**EXCERPTED TEXT:**
((
The Toronto International Film Festival is still more than a month away, but a pair of U.S. entertainment worker strikes have Hollywood North worried the annual event won't offer the usual boost for local businesses.

When the Screen Actors Guild-American Federation of Television and Radio Artists walked off the job at midnight Thursday, joining the Writers Guild of America on the picket line, the labour action halted scores of international productions and immediately stopped the promotional work actors carry out for already completed films.

That means TIFF, which is scheduled from Sept. 7 to 17, could see bare red carpets and far fewer stars as SAG members skip premieres, panels and press junkets while they seek better wages and protections from artificial intelligence.

But the strikes could also spell potential trouble for local businesses, which help ferry, feed and fete the bevy of stars that fly in for TIFF and often count on the event to carry their companies through the fall.

“The longer the strike goes on, the worse the impact will be on the local economy,” said Julie Kwiecinski, the Canadian Federation of Independent Business' director of provincial affairs for Ontario.

She’s heard from local businesses trying to navigate their hotel and restaurant bookings, which may wind up cancelled, and figure out how much food, flowers and party favours to bring in for a festival whose look and feel might vary wildly from previous years.

“They don't like being in limbo,” she said. “It's a bad place for businesses.”

The uncertainty around TIFF is exacerbated by the high inflation and interest rate environment businesses find themselves in as they try to recover from the COVID-19 pandemic.

A May survey CFIB conducted found almost half of Ontario’s small businesses are making less than normal revenues and 61 per cent are carrying pandemic-related debt.

Such businesses have a lot of hope hanging on TIFF.

“We hope that there is a speedy conclusion to the strike so we can get some movie stars in town and the show can go on,” Kwiecinski said.

Though business has been strong lately, Kristine Hubbard, operations manager of Toronto taxi service Beck, said less star power at TIFF would be "a disappointment." 

"Our entire city looks forward to it and restaurants and so many businesses depend on events like it and taxi drivers are certainly part of that."

TIFF has not outlined what it will do in the event the strikes stretch on to the festival period but admitted it won't be unscathed.

“The impact of this strike on the industry and events like ours cannot be denied,” TIFF said moments after SAG announced job action.

“We urge our partners and colleagues to resume an open dialogue. We will continue planning for this year’s festival with the hope of a swift resolution in the coming weeks.”

The last time TIFF and the research firm TNS Canada Ltd. studied the festival's financial impact was 2013. They found the event delivered at least $189 million in annual economic activity to Toronto businesses.

Those numbers likely swelled as the festival grew in the last decade and started hosting an awards night and shutting down a strip of King Street West on TIFF's first weekend for stargazing and corporate promotions.

Jesse Warfield isn't quite sure how much business TIFF will bring, especially if stars stay home, but he is used to the festival drawing steady throngs to his restaurant, District, which sits across from the TIFF Bell Lightbox on King Street West.

"It's our busiest 10-day span by a pretty big long shot," he said.

"We're full from the moment we open at 11 a.m. until the moment we close at 2 a.m."

He books about 30 per cent more staff to work during the festival, which includes a handful of daytime parties, and doesn't take reservations during the event because walk-in business is so strong.

But like most local business owners, Warfield is unsure what a strike will mean for District's busy season.
))
[Stored items]
((
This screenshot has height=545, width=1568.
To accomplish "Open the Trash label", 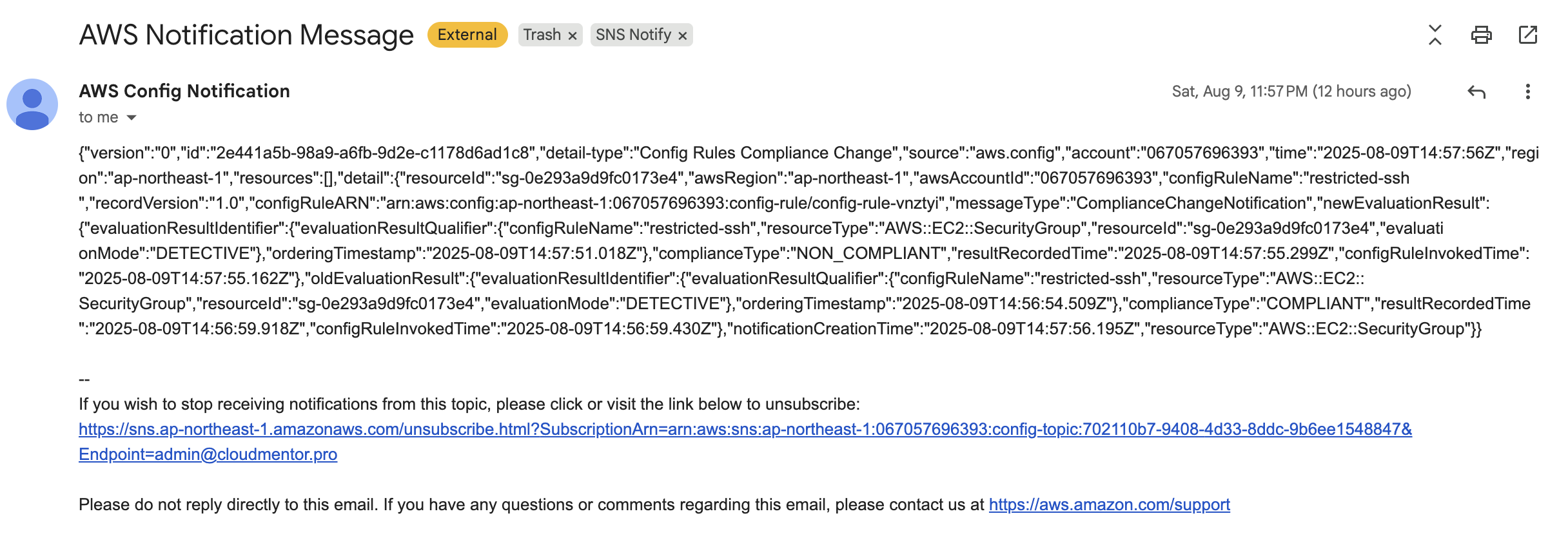I will (542, 35).
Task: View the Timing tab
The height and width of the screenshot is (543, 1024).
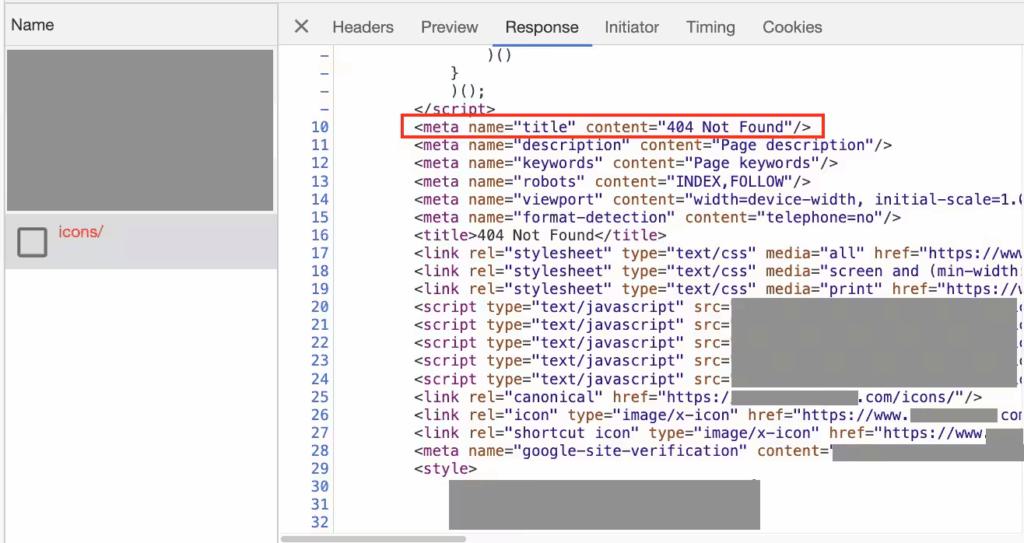Action: (710, 27)
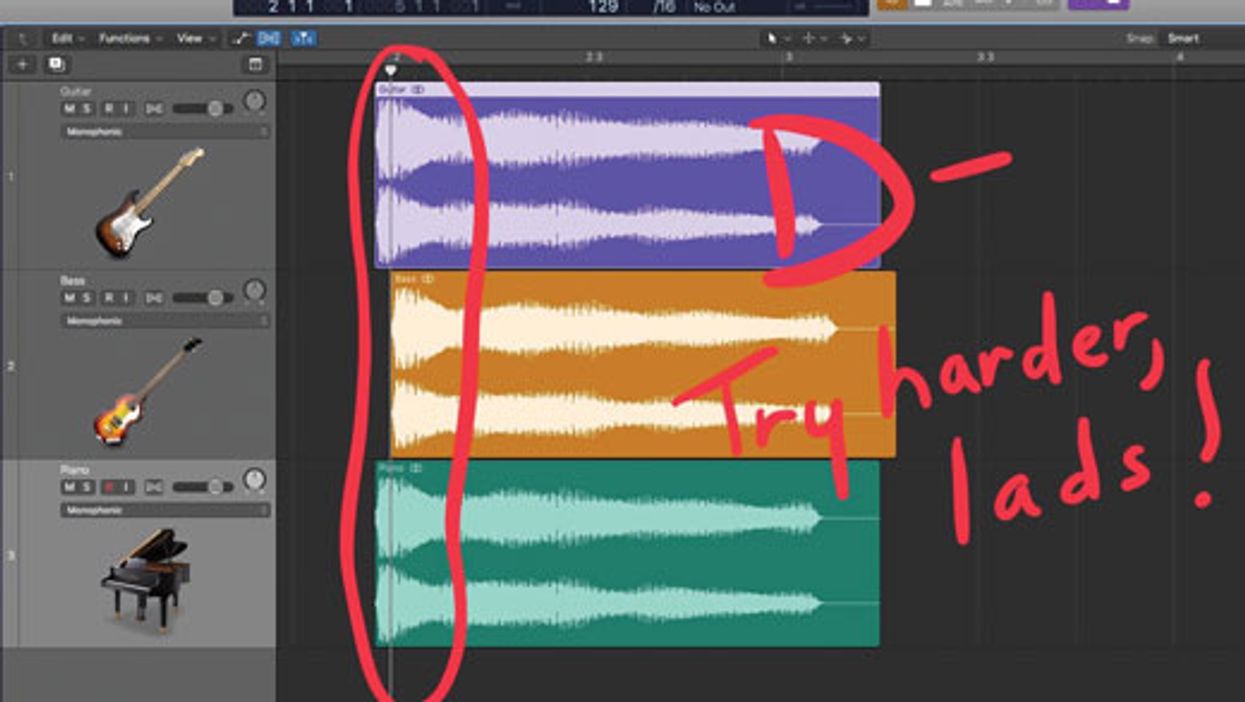
Task: Click the Bass track volume slider
Action: (203, 298)
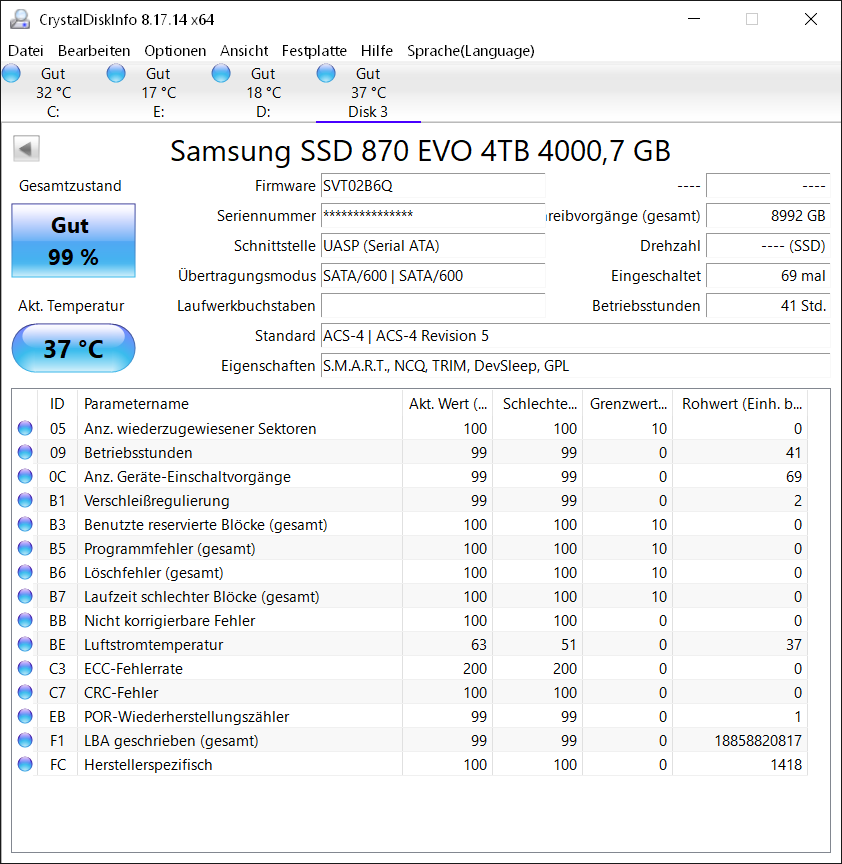Click the Seriennummer masked field
The height and width of the screenshot is (864, 842).
(x=433, y=215)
))
**PROBLEM DETAILS:**
Can you reproduce the TIFF strike article word for word, everything from "But the strikes" down to "affairs for Ontario."? The listing is separate material, unrelated to the TIFF strike article.

**THE COMPLETED TASK:**
But the strikes could also spell potential trouble for local businesses, which help ferry, feed and fete the bevy of stars that fly in for TIFF and often count on the event to carry their companies through the fall.

“The longer the strike goes on, the worse the impact will be on the local economy,” said Julie Kwiecinski, the Canadian Federation of Independent Business' director of provincial affairs for Ontario.